I do not understand what I do. For what I want to do I do not do, but what I hate I do...For I know that good itself does not dwell in me, that is, in my sinful nature. For I have the desire to do what is good, but I cannot carry it out. For I do not do the good I want to, but the evil I do not want to do- this I keep on doing.                   Romans 7:15,16-19

I know I'll always have my sinful nature in me- that's just part of being human.

...but knowing that it will never leave, not until I die...it's a smothering feeling. Because no matter what I do, no matter what God does in me, it will always be there in the corner of my mind and heart, smiling that smug smile and acting as the devil on my shoulder, only in disguise as your "everyday human desires."

That scares me the most.

For me...it's everything or nothing. Cold-turkey or glutton. All the way high or all the way low. The same old "I have no middle ground" complaint I've had for years now.
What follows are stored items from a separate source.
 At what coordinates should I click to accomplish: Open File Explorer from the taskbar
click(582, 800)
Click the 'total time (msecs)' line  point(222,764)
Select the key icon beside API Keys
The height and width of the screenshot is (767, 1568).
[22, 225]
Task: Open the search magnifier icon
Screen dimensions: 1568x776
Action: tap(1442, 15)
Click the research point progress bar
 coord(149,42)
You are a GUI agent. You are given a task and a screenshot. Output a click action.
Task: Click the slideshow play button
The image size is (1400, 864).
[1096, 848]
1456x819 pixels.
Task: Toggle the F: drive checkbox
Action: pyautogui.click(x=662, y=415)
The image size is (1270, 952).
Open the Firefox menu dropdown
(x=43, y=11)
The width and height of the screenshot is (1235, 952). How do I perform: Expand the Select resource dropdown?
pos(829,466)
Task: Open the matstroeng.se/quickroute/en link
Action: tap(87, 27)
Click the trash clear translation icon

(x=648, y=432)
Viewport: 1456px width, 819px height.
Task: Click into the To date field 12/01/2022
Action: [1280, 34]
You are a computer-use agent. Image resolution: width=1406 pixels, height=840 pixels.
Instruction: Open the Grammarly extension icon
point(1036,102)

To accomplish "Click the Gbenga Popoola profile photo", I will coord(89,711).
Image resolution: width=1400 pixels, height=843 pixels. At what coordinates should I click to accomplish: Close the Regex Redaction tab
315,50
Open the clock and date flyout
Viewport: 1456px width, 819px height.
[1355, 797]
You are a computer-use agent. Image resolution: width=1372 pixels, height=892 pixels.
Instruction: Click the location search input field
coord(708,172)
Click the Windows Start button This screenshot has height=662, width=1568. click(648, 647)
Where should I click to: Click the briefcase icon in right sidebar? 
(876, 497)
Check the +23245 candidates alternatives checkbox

I gave up alcohol. Made it 5 months and I felt great. The mistake was thinking, maybe I'll try it again because maybe now I can control myself. Maybe it won't be so much of a desire to drink away my pain, drink more than I know is good for me. The temptation. Well, turns out I still don't like it, it still doesn't make me feel good, still leaves me empty, and still I have little control.
So of course, I want nothing to do with it anymore. It seems that for me personally, the only option is to stop completely. But that messes with my life. It's really not a big deal but I make it that.

And there's other sins that I try so hard, of my own accord, to stop. And I just can't. I need God for that. But every time I screw up my "sinful nature's" friend, GUILT, is there to shame me and tell me that I'm a failure so why not just keep on failing? Since I've already "lost" the battle. That I can't run to God because He will only look at me in disgust and be ashamed of me.

But that's not the way God, the Merciful One, the Loving One, works. The Forgiving One.

But I tell myself that every time I mess up. Which, being human, is more often than not.

So God...Lord...help me crush this sinful desire and this guilt so that I can more fully run to you. That I can do the good I want to do. Through You.